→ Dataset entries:
§
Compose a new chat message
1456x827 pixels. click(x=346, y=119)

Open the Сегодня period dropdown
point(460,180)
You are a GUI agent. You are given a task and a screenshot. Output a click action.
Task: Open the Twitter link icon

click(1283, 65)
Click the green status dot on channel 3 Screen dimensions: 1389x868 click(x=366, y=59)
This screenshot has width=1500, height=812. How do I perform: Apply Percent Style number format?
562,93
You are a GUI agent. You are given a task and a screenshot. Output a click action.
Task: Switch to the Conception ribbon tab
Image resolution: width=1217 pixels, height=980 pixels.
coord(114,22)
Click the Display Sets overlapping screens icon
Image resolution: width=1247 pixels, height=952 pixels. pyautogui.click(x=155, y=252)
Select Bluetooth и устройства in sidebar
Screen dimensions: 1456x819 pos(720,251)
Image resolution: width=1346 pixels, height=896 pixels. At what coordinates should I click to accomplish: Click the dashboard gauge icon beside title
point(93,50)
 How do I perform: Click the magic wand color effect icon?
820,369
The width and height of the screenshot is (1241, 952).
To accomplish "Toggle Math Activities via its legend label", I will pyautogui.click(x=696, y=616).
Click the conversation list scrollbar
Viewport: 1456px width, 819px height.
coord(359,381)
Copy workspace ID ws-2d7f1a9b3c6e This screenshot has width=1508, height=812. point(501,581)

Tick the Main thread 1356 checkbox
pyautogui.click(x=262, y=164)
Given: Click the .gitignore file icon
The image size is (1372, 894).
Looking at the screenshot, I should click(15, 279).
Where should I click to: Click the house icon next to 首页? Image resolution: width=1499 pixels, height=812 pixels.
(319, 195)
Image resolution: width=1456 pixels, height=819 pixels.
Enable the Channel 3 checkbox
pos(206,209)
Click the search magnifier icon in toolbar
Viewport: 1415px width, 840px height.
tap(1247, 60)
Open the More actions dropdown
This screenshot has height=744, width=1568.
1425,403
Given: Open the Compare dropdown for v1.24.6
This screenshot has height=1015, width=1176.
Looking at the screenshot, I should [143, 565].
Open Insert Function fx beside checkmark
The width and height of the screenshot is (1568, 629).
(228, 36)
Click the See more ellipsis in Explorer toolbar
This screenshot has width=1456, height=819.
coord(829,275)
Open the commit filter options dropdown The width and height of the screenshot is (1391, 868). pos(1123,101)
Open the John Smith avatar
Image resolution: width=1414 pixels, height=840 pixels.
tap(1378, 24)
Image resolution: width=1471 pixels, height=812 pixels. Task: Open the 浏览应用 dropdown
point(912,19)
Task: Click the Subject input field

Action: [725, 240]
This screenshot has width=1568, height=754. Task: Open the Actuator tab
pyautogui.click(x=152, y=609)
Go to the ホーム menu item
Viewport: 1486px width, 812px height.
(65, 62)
§
→ TASK STATEMENT: What lines of the data include the word "toolbar"? Copy each of them.

→ EXERCISE ANSWER:
Click the search magnifier icon in toolbar
Click the See more ellipsis in Explorer toolbar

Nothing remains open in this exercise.